Dataset excerpts.
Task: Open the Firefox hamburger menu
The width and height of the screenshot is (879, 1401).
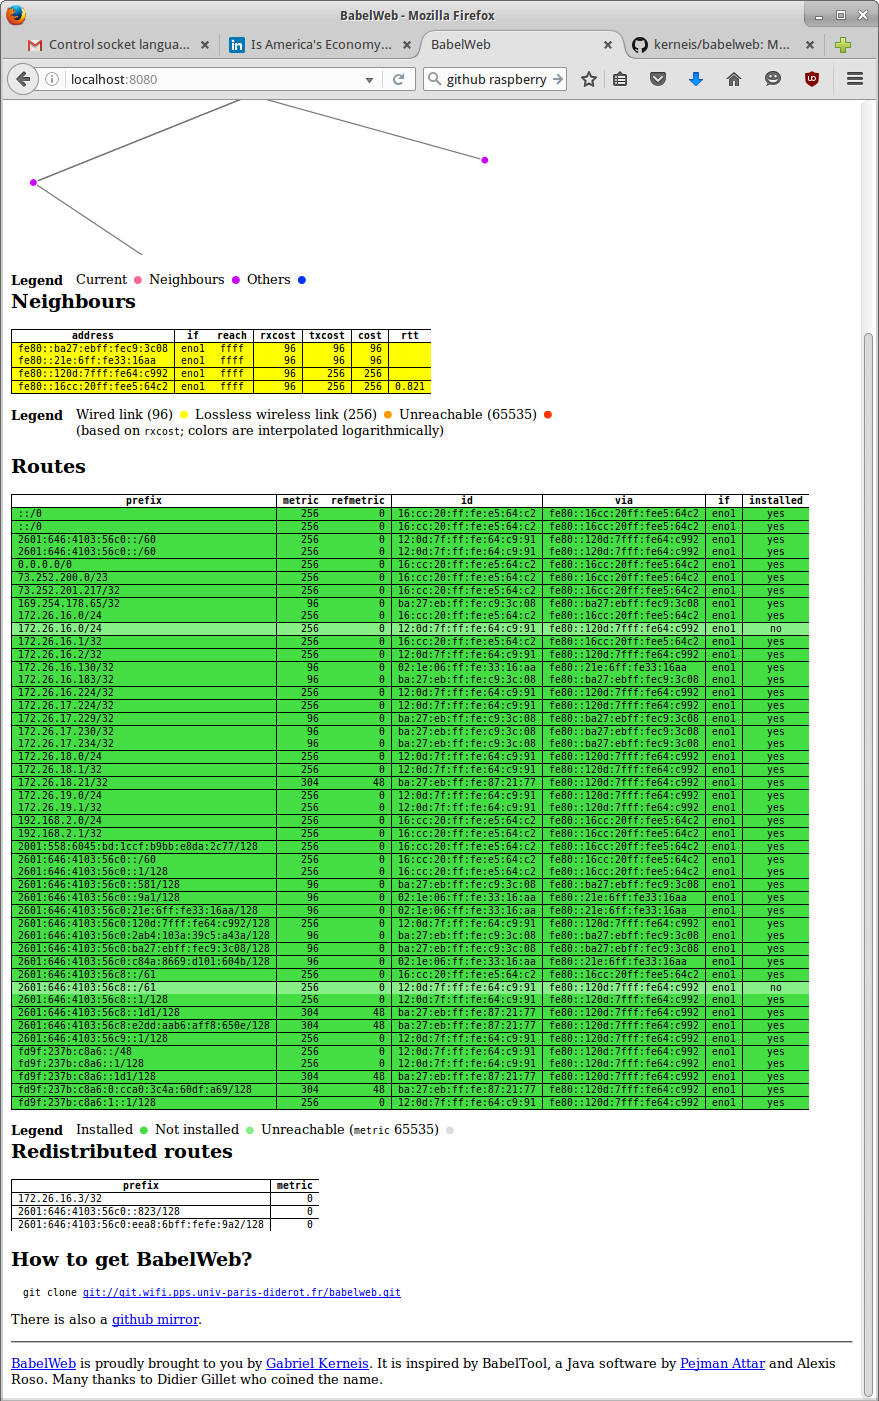Action: click(855, 79)
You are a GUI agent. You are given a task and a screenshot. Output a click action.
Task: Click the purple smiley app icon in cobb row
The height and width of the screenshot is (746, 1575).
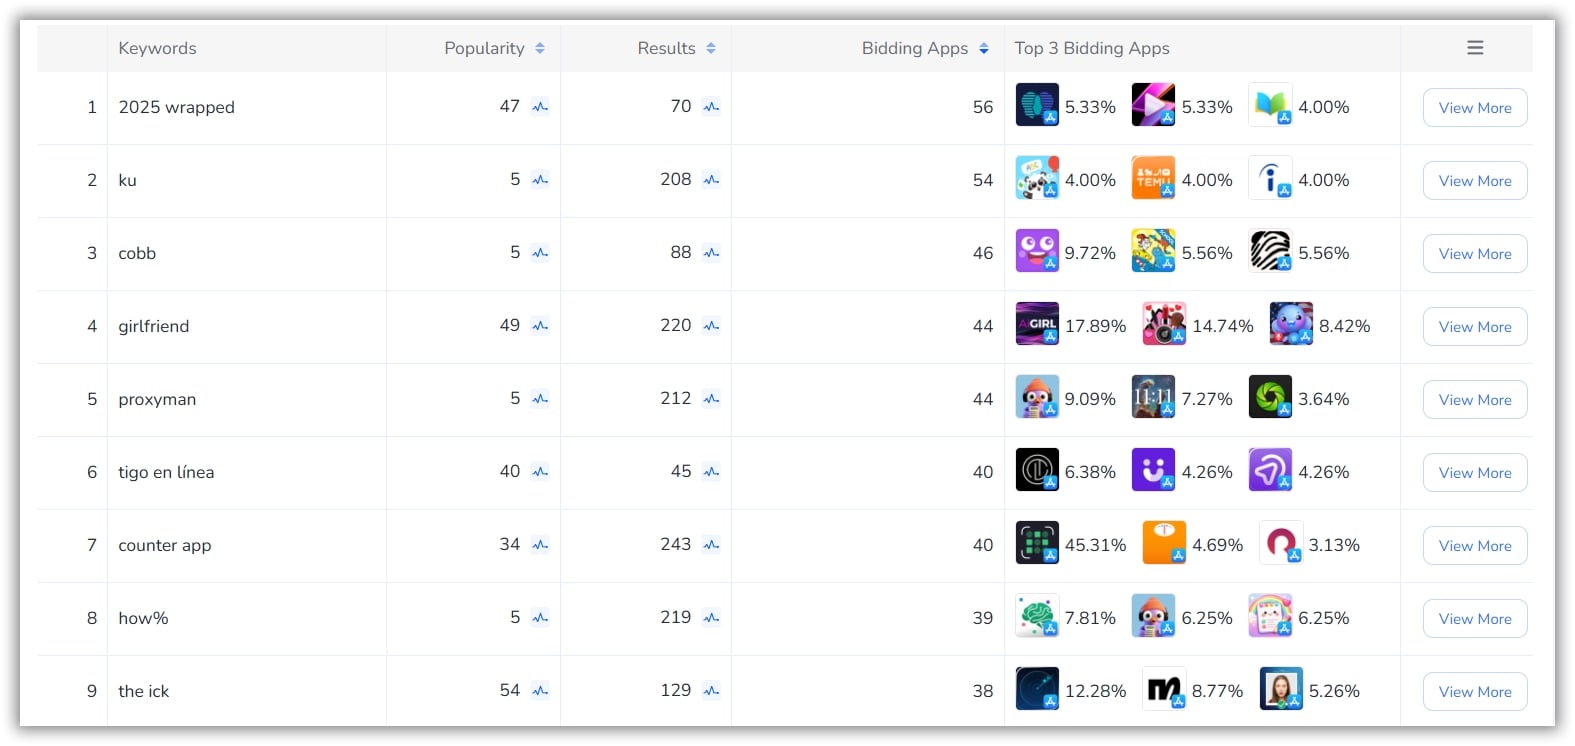tap(1037, 252)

Your objective. Exactly reproduce each entry, but drop the pictures.

Written answer.
Task: Open the Firefox hamburger menu
The width and height of the screenshot is (879, 1401).
Action: click(855, 79)
You are a GUI agent. You are given a task and a screenshot. Output a click action.
Task: Click the purple smiley app icon in cobb row
The height and width of the screenshot is (746, 1575).
tap(1037, 252)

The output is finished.